No keeper for me since Saturday. On Sunday, however, I did get 8 short stripers in a split session (630am to 830am; 3pm to 5pm). I even caught a fluke and also a dog fish–aka sand shark–which I got on a double header with a 10-inch striper! Biggest fish I had was 22 inches. The fish were taken at Truck Beach/Napeague State Park—the scene of Saturday’s “keeper” crime, if you will—and west of White Sands. Virtually all, except the micro-bass, hit the red tube teaser. At daybreak, small fish were porpoising right out of the water and there were swirls in the wash. A few birds worked over the gentle surf. It didn’t last long.
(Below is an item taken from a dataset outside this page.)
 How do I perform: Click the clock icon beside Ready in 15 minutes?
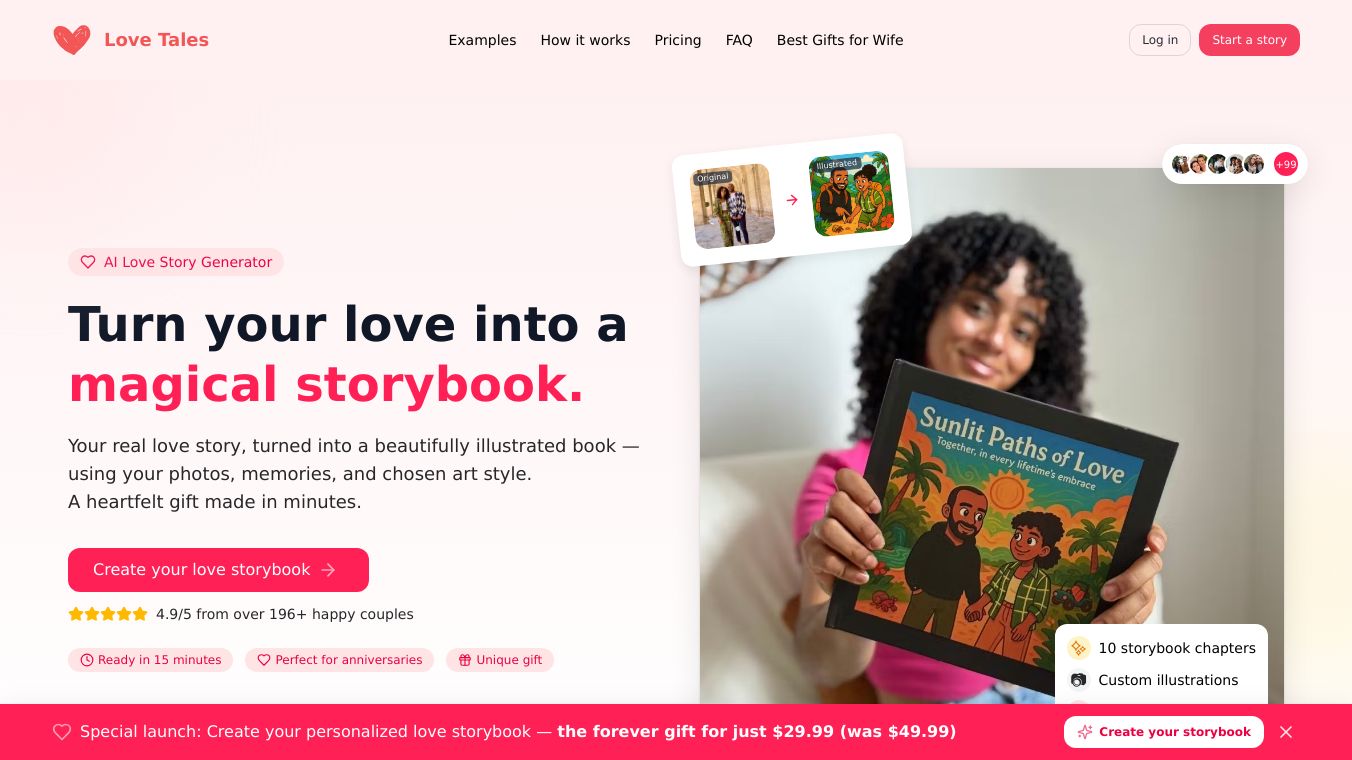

This red tube teaser did most of the damage on stripers caught on the ocean beach in Napeague and Amagansett

This red tube teaser did most of the damage on stripers caught on the ocean beach in Napeague and Amagansett

Some quality fish came up both in the morning and in the afternoon on Truck Beach and near Napeague Lane. But Sam Doughty, who had 20 bass for the day, said not one of his was a keeper. Overall, however, the fishing was stupid good the entire weekend from Georgica Beach to Hither Hills with the epicenter being Amagansett. No showly blitzes. Sometimes a few birds working in the early hours. Mostly, however, sharpshooting wherever a patch of water looked fishy or the structure showed a cut in the bar. Bucktailers will be bucktailers and fish were caught on white and chartreuse. But the deadliest lure was the  A27 diamond jig with a green tube–esssentially serving as a TDD (teaser delivery device). Teaser tubes, I learned, made all the difference.
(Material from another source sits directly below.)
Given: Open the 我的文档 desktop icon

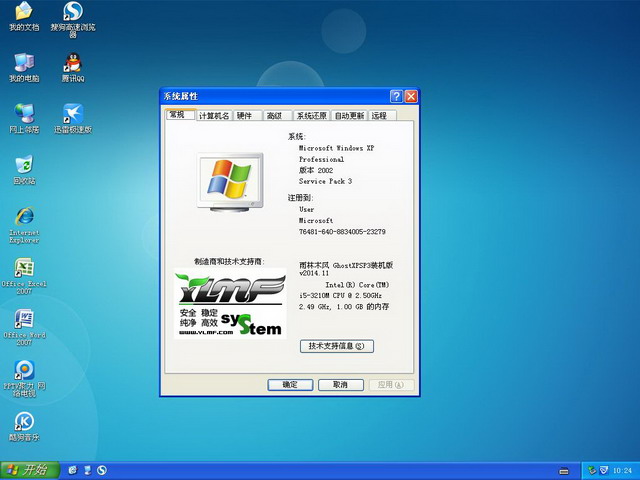Looking at the screenshot, I should pos(24,14).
The fish were sometimes right in the wash and mostly just in back of the breakers in the trough beyond the sandbar.  S-l-o-o-w retrieves worked best with an occasional jerk of the lure off the bottom. The sand eels invasion continued unabated. Sunday morning the beach at Napeague was littered with them and it was very common to snag one or two on a retrieve along the bottom.

Sand eels like this one have inundated the sandbars of East Hampton and Montauk and served as the primary bait for stripers and bluefish this fall surfcasting season

Sand eels like this one have inundated the sandbars of East Hampton and Montauk and served as the primary bait for stripers and bluefish this fall surfcasting season

Monday morning the weather turned. Overcast skies, a forecast of showers and winds out of the northeast. At first light, I made a last pre-Thanksgiving run on the beach. Gannets dove big time near White Sands. They moved in fairly  close—to the outer bar—but not close enough. I picked up one 12-inch striper at Napeague before quitting at 9am. Then it was up-island to reality, a birthday dinner with Tono and Le Nozzi di Figaro at the Met. Worse days, I have had.

Monday’s lightening round might have been my season ender (Tick tock!).  Future fish calls and the weather will determine that. In any case, I didn’t plan to return until after the holiday. So the question was, would the Fat Lady sing while I wolfed down Turkey and cranberry sauce?

Gobble Gobble.

2 Responses to “Such a Teaser!”

  1. chaweenee says:

    Save those eels for Christmas Eve

  2. Fred Abatemarco says:

    Delicious point. Sand eels are pure protein. Healthy because they are low on the food chain. Unlike “capitone”, the Neopolitan eels typically roasted or fried for the holidays, these little guys are best eaten like alici: marinated in some silky olive oil perfumed with garlic and limone!